Data provided below:

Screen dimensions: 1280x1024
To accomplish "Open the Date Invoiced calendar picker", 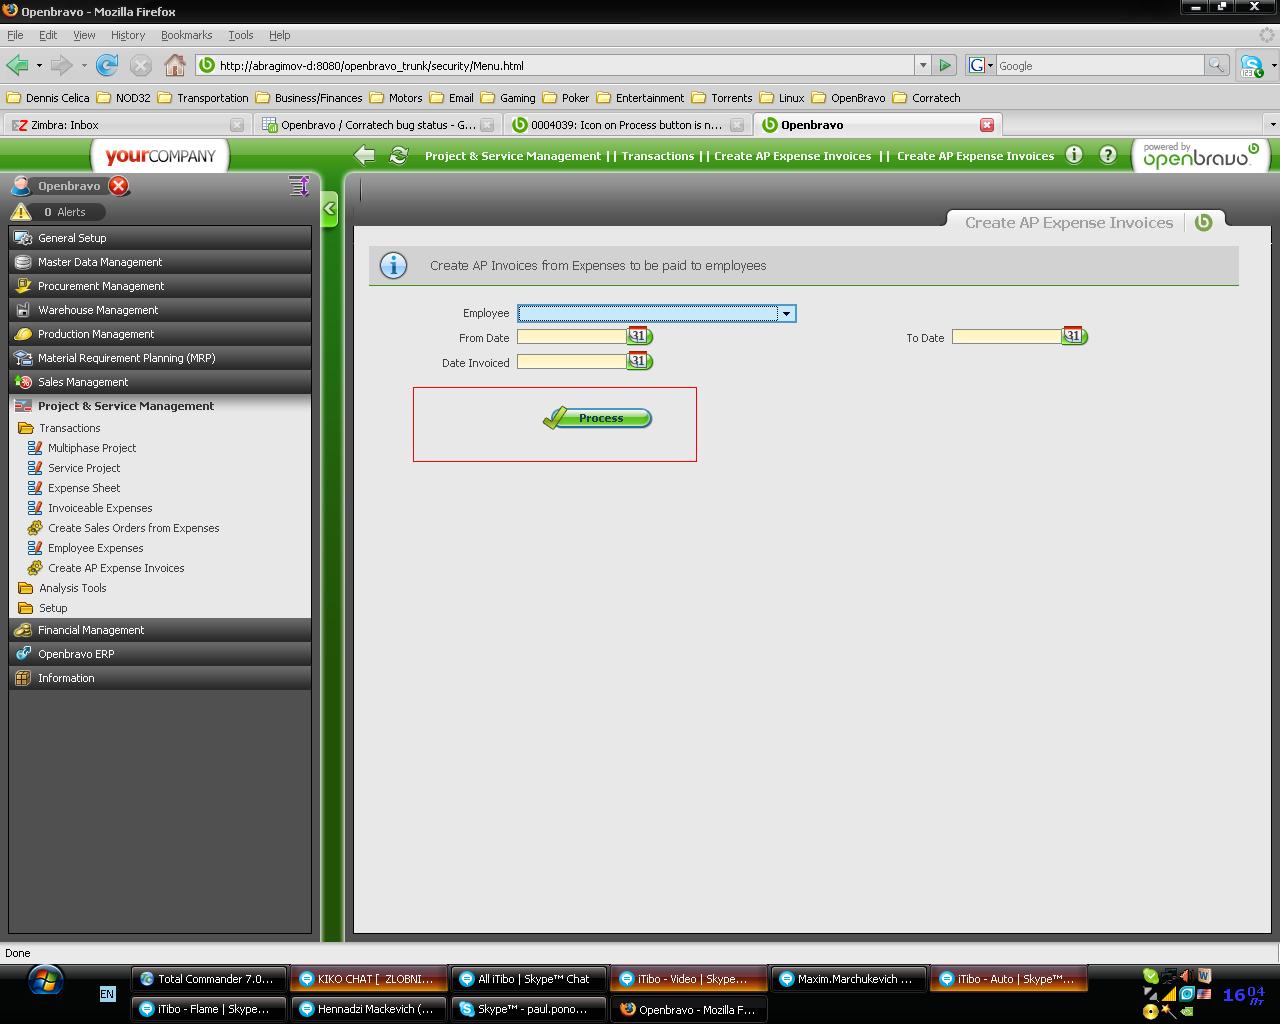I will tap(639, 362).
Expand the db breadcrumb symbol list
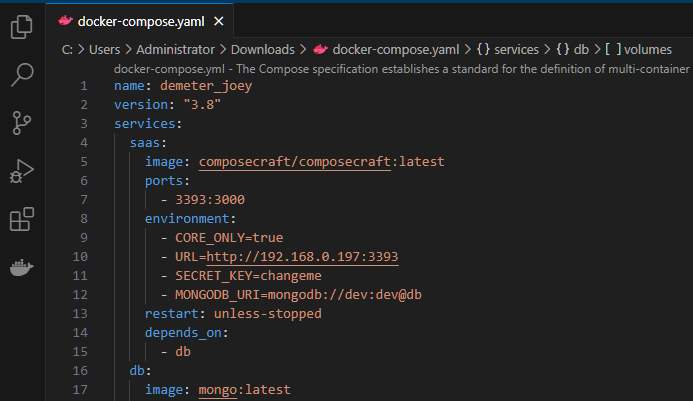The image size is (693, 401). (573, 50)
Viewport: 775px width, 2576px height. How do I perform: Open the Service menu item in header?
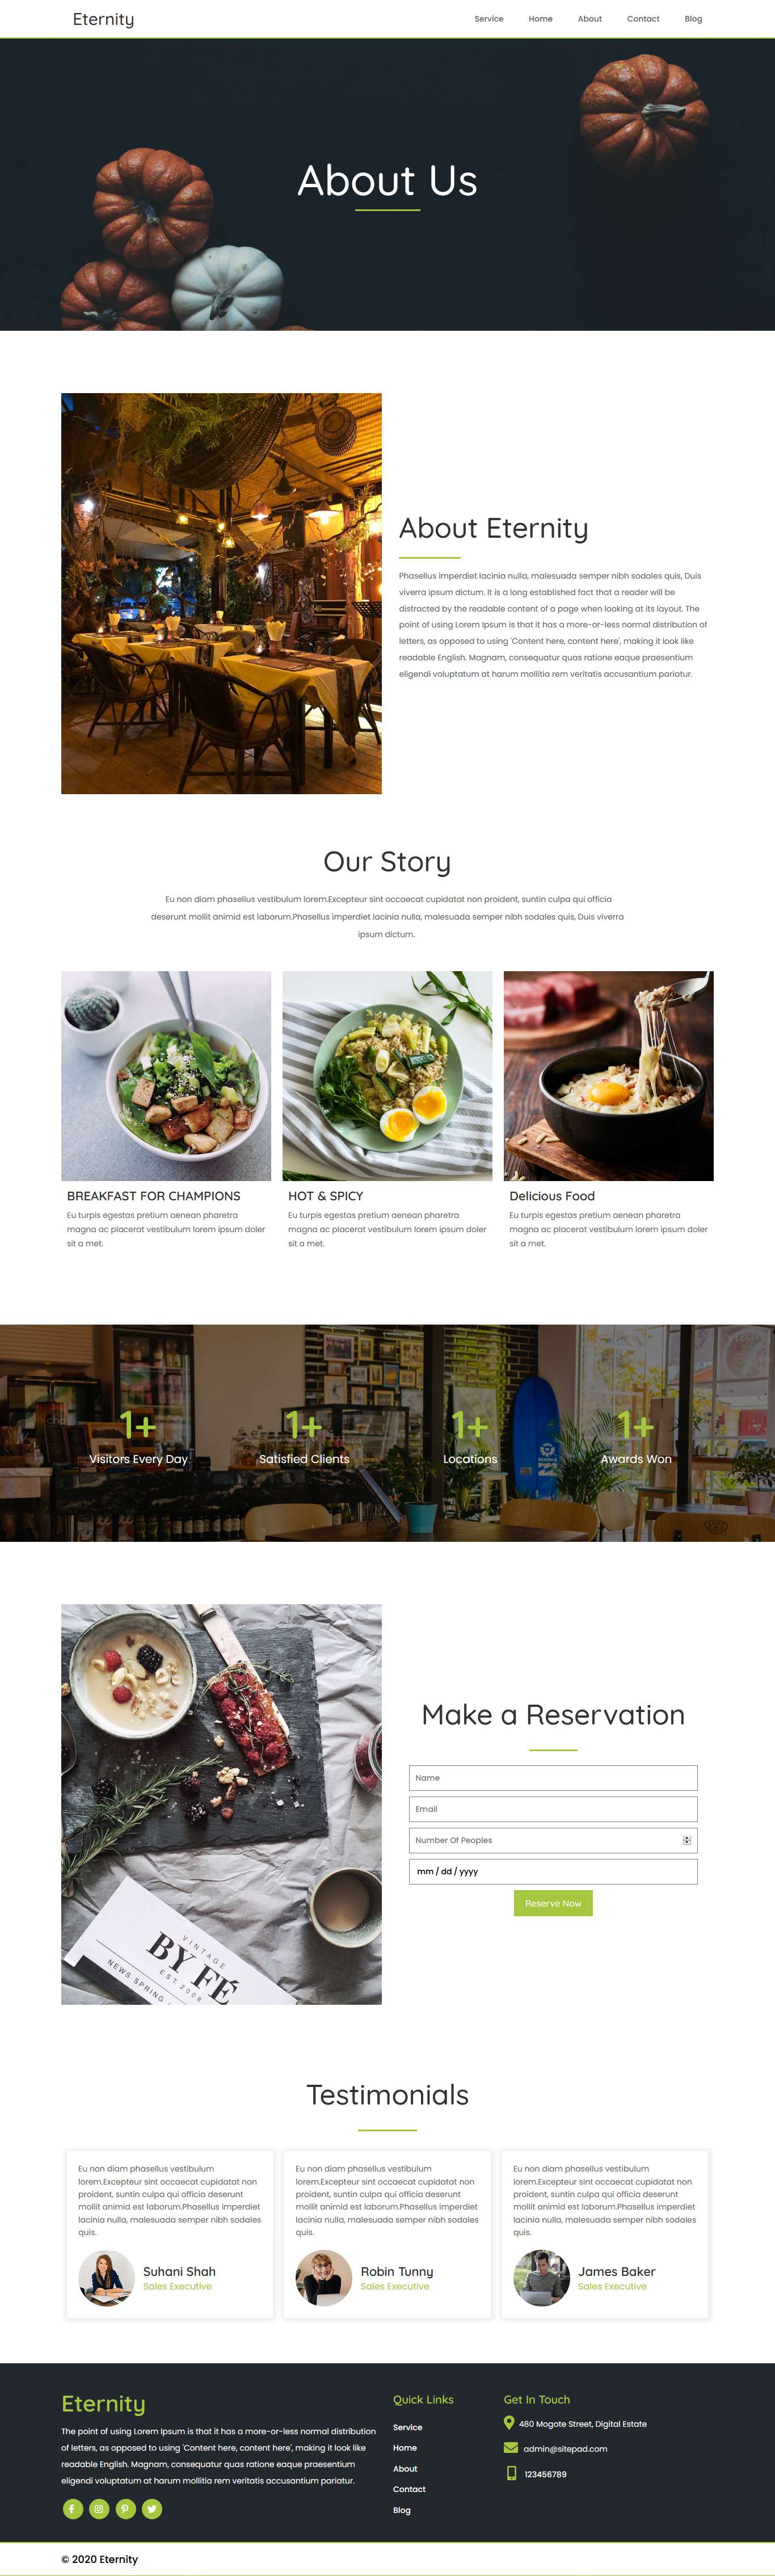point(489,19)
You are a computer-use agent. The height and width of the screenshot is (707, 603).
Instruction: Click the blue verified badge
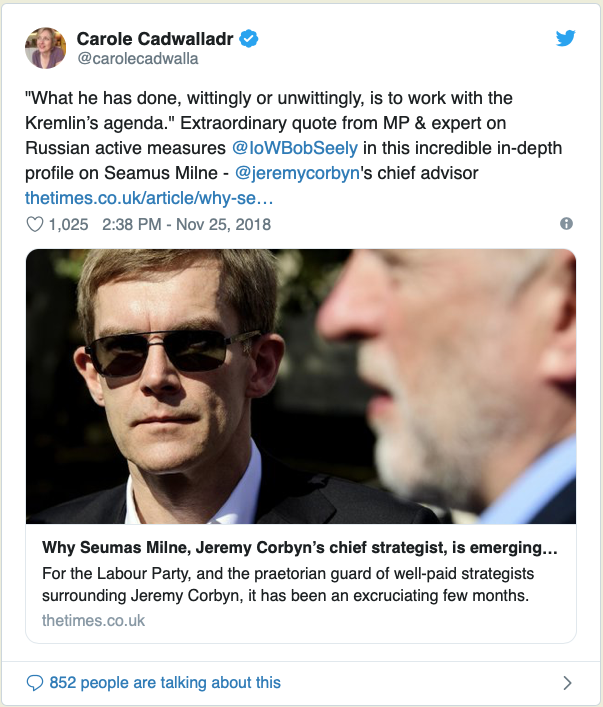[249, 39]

End of Data provided.
Data provided below:

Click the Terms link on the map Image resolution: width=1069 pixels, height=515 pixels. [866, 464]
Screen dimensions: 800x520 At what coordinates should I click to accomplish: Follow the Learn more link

End of Data provided.
Data provided below:

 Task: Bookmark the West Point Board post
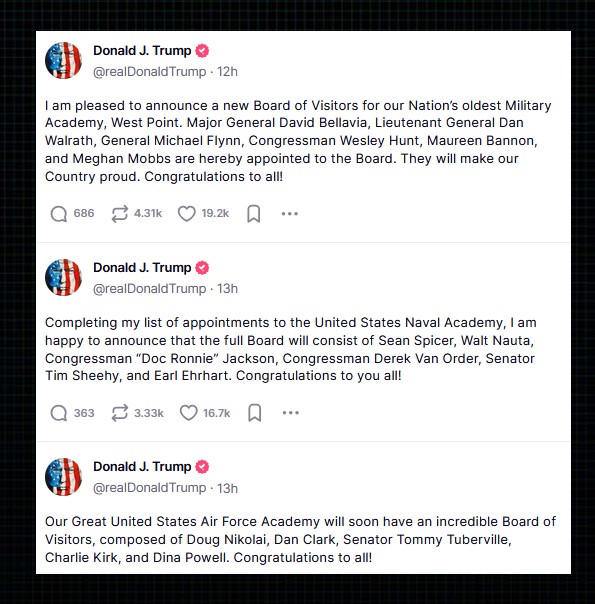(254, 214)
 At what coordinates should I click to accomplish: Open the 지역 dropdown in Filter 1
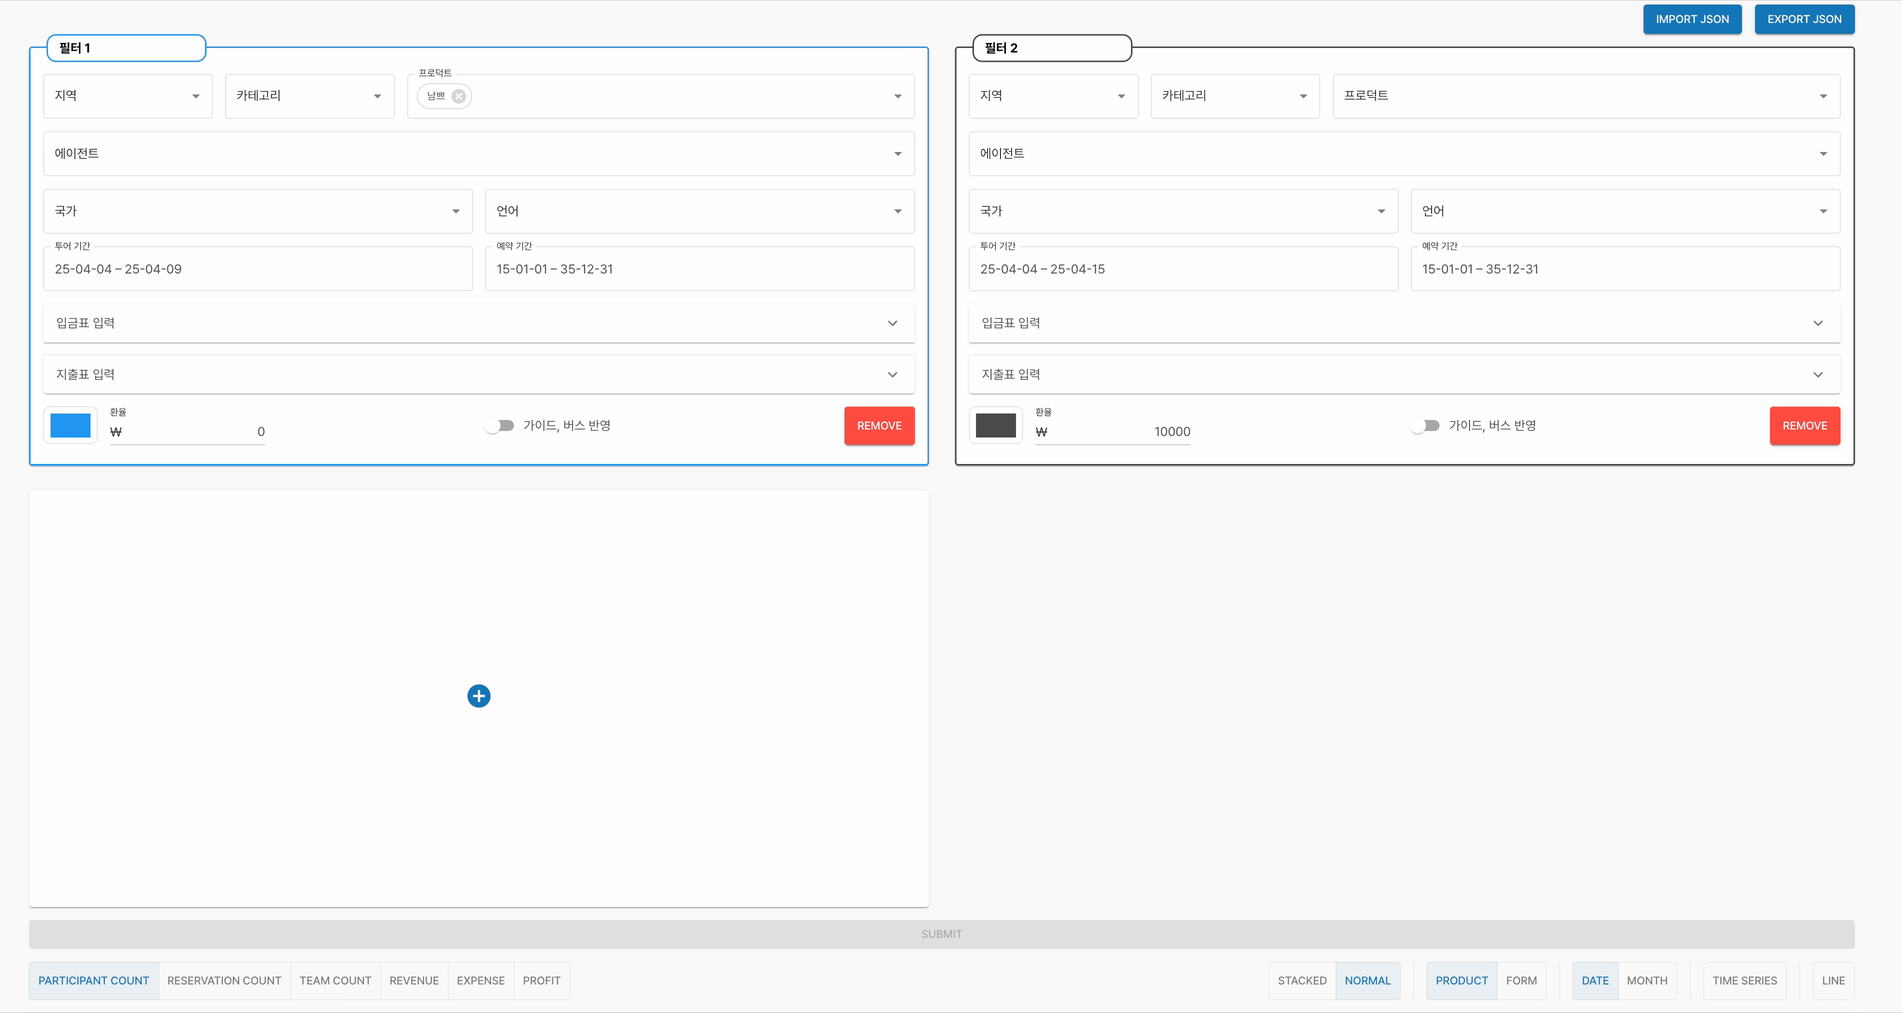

End of Data provided.

Your answer should consist of the count of lines in the listing that hold the word "link", with nothing else.

◆ Response below ◆
2